## [PASSAGE GIVEN]
+-------+

Mixing should be done at room temperature under tungsten lighting.

These small volumes are conveniently measured and delivered by means of disposable calibrated plastic syringes (without hypodermic needles!) of capacity 1, 2 or 5 cc. Dedicate a separate syringe for each solution to avoid cross-contamination of the stock solutions, and use a fourth syringe for delivering the mixed sensitizer onto the paper. A small liqueur glass makes an ideal mixing vessel – provided you give up drinking out of it! Mix the solutions well by drawing the liquid gently in and out of the delivery syringe three times. To ‘mature’ a solution before coating draw it up into a syringe to minimize evaporation, and leave in a dark place for 1 to 2 hours.

V. Addition of Surfactant to Sensitizer

Absorbent papers may not require any additional surfactant (wetting agent), but some hard-sized papers, such as Buxton, may yield a better, more uniform coating if a surfactant is used.

Tween 20™ (a non-ionic surfactant) may be added to the sensitizer solution before coating to produce a final concentration of ca. 0.25%. Add one drop (0.05 cc) of a 5% stock solution of Tween 20™ for each cc of sensitizer and mix well (or one drop of 10% per 2 cc).

Do not add Tween to the stock sensitizer solution: it doesn’t last very well, and the appropriate amount will depend upon the paper. Tween may interact unfavourably with gelatin-sized papers. Tween also tends to promote a warm colour in palladium.

VI. Coating Paper with Sensitizer using a Glass Rod

All manipulation of the sensitized paper can be carried out under dim tungsten lighting: avoid fluorescent or daylight. Room temperature should be normal (18-22°C), if too low the sensitizer may crystallize.

For the coating implement we recommend a thick-walled glass capillary tube, rather than solid rod, because the former is usually manufactured to higher standards of straightness. An external diameter between 6 and 12 mm is suitable. The end portions of the rod should be bent at an angle using a powerful gas torch; a bicycle handlebar shape is simple and ergonomically effective in use. The centre portion of the rod acts as the spreader and is equal in length to the width of the coating area; the limbs serve as handles. This implement must be kept scrupulously clean. An appropriate rod will be needed for each format to be printed.

Coating by the rod method will require ca. 1.5 cc of sensitizer to coat an area appropriate for a 10×8 in. print. Brush coating consumes more and is expensively wasteful. Paper stored at low relative humidity (less than 50% RH) may imbibe excessive amounts of sensitizer and coat unevenly. Before coating, it may be advantageous to pre-humidify the sheet to 70-80% RH (see section VIII. Humidifying, below).

+-------+

## [SUPPLIED INFORMATION]
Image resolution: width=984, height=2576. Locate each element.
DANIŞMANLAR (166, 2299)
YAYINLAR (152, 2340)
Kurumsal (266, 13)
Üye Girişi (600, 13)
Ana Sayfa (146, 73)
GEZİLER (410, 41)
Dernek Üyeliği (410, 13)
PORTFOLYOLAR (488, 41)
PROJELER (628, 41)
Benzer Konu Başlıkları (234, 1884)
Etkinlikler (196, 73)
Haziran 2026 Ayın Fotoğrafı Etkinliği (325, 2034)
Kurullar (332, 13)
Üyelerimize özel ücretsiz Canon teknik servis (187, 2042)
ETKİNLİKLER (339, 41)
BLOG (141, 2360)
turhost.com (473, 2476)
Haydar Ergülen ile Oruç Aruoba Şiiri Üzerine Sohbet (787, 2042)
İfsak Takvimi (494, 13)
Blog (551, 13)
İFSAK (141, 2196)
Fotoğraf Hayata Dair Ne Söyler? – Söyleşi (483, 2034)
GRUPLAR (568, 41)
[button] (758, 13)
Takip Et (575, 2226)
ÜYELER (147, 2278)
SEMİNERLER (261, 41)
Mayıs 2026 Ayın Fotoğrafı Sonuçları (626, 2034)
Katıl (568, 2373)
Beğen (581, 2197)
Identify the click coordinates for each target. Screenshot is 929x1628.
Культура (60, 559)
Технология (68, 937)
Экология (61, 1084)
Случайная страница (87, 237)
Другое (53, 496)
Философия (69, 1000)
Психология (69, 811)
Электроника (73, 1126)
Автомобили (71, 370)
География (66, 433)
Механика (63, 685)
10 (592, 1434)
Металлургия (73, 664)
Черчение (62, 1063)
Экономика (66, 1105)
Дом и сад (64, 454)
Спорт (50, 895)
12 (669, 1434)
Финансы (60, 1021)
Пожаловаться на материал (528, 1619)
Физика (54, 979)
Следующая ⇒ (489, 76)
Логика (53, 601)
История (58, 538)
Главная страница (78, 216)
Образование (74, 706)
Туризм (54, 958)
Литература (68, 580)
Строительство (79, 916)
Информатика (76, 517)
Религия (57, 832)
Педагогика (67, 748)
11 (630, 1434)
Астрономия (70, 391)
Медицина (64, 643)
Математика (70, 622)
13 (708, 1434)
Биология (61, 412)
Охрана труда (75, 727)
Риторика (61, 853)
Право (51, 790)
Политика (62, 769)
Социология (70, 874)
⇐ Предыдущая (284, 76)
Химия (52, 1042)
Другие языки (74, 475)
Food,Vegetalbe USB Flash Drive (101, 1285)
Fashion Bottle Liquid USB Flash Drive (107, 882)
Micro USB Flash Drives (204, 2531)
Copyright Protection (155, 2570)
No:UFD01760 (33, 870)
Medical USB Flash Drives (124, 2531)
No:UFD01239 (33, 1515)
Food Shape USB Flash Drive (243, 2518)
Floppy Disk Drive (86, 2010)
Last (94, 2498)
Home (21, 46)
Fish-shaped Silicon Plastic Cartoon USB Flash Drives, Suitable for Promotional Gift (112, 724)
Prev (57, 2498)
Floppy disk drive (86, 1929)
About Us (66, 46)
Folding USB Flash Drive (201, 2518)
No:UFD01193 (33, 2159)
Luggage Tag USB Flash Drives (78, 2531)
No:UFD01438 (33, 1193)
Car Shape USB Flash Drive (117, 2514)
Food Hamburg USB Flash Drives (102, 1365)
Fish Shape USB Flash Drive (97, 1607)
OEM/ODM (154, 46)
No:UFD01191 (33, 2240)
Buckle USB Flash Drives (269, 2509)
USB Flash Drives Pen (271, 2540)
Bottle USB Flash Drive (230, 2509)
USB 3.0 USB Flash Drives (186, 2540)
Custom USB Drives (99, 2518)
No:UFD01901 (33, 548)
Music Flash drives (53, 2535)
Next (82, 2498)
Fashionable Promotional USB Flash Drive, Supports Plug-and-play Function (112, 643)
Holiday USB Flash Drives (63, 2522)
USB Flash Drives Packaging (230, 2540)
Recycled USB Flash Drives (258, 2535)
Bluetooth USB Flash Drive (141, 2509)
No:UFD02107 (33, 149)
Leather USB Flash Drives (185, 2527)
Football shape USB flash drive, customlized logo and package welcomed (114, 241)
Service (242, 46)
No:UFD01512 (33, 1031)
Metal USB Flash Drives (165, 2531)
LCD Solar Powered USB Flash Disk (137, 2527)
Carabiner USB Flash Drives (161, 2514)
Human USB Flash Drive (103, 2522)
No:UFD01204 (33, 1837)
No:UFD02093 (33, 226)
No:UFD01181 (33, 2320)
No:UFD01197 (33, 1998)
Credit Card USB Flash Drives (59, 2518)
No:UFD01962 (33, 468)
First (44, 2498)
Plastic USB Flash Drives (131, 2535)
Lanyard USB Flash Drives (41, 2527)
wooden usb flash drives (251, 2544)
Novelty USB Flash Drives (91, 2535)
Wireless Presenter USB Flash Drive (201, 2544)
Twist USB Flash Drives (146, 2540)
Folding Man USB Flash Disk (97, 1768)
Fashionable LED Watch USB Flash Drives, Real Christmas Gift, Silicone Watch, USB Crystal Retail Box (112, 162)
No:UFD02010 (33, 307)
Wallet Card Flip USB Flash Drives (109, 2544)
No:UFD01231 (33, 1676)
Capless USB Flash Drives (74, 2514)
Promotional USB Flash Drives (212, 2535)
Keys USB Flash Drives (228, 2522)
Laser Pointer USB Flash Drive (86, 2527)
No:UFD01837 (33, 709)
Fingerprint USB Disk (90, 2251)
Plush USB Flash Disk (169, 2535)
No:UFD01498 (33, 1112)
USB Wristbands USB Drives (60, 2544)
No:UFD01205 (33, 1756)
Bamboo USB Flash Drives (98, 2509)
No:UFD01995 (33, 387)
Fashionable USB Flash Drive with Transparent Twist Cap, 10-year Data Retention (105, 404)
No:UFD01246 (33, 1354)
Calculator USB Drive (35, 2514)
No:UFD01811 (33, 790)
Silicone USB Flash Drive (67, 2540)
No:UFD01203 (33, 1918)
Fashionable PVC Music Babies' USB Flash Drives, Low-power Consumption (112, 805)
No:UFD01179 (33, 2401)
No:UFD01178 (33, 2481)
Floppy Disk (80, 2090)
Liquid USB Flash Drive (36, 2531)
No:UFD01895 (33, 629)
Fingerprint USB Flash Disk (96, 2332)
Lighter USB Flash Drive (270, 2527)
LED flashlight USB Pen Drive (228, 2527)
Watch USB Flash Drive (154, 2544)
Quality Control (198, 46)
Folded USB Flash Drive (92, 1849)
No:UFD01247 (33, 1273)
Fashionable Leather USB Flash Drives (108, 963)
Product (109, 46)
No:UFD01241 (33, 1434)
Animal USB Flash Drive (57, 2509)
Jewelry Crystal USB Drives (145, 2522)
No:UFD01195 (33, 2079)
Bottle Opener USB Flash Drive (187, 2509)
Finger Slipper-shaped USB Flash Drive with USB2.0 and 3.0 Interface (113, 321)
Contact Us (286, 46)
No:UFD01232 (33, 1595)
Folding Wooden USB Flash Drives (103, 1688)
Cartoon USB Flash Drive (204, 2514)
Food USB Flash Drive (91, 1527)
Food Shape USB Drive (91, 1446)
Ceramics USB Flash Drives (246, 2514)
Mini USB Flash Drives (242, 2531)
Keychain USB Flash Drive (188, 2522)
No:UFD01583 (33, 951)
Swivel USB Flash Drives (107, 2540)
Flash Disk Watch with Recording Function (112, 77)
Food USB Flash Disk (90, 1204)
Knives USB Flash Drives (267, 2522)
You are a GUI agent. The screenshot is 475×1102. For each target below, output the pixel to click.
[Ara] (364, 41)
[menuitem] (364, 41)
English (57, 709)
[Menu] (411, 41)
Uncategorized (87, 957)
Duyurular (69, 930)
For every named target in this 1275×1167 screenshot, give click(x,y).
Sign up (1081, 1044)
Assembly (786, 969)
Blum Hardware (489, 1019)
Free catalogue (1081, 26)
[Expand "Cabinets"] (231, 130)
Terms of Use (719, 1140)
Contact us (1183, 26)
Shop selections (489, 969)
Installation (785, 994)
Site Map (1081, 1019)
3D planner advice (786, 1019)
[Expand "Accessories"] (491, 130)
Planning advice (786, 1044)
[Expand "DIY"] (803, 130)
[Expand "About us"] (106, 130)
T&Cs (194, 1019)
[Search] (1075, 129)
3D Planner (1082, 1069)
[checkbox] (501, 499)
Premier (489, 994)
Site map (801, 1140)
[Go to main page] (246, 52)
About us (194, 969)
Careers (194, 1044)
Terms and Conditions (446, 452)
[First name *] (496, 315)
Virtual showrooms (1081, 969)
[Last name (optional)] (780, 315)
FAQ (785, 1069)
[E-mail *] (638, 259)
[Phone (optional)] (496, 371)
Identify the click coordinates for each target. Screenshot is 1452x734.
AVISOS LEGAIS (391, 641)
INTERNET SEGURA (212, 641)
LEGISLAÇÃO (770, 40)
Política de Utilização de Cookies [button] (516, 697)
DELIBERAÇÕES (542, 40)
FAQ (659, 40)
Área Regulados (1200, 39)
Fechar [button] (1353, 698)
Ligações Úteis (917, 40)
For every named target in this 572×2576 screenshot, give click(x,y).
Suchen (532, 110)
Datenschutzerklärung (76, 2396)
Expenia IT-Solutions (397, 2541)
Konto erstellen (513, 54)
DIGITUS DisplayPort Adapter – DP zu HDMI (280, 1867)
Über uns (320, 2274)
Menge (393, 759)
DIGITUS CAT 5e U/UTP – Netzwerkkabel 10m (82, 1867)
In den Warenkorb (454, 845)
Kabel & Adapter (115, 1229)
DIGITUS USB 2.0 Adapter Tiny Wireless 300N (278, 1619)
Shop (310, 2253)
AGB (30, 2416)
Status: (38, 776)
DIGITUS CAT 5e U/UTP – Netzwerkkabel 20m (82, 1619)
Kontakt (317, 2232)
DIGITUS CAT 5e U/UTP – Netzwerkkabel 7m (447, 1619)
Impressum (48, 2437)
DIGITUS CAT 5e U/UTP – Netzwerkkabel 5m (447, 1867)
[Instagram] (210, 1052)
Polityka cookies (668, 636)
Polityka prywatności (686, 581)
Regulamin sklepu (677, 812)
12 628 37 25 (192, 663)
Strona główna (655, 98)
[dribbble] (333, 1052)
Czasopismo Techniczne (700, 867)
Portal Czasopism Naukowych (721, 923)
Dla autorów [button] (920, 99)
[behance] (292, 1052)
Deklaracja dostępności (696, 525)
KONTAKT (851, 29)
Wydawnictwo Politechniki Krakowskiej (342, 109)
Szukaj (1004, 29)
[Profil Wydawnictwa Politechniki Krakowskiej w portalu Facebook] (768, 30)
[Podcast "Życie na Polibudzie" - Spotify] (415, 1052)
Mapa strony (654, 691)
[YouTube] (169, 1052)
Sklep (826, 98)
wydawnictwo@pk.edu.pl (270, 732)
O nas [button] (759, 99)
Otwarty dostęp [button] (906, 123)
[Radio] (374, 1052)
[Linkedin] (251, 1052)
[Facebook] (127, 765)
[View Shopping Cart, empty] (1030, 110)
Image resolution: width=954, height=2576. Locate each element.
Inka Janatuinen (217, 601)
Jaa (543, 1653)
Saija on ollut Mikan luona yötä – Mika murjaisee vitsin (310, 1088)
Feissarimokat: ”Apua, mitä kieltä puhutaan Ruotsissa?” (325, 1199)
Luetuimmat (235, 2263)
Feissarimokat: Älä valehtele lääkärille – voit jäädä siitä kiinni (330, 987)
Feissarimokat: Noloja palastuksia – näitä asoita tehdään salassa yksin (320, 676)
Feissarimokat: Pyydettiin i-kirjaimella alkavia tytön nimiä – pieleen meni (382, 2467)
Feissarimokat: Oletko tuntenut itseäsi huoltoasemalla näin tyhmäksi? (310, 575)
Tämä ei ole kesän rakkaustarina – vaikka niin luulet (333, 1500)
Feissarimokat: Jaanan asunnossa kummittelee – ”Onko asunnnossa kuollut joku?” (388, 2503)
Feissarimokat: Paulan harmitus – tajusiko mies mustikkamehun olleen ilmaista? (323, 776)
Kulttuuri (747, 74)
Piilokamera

+-------+

## [EXERCISE INSTRUCTIONS]
• a. Render this sentence from the coating instructions into Spanish: "This implement must be kept scrupulously clean."
• b. For each statement, decide whether the coating instructions agree, answering yes or no and quoting the deciding words: (i) Brush coating uses less sensitizer than the rod method. (ii) Tween should not be added to the stock sensitizer solution. (iii) A solid glass rod is recommended over a glass capillary tube.
• c. According to the coating instructions, what external diameter suits the coating rod?
You can complete everything here using the coating instructions alone; the rows aren't needed.

## [ANSWERS BELOW]
• a. Este instrumento debe mantenerse escrupulosamente limpio.

• b.
(i) No: "Brush coating consumes more and is expensively wasteful."
(ii) Yes: "Do not add Tween to the stock sensitizer solution"
(iii) No: "we recommend a thick-walled glass capillary tube, rather than solid rod"

• c. Between 6 and 12 mm.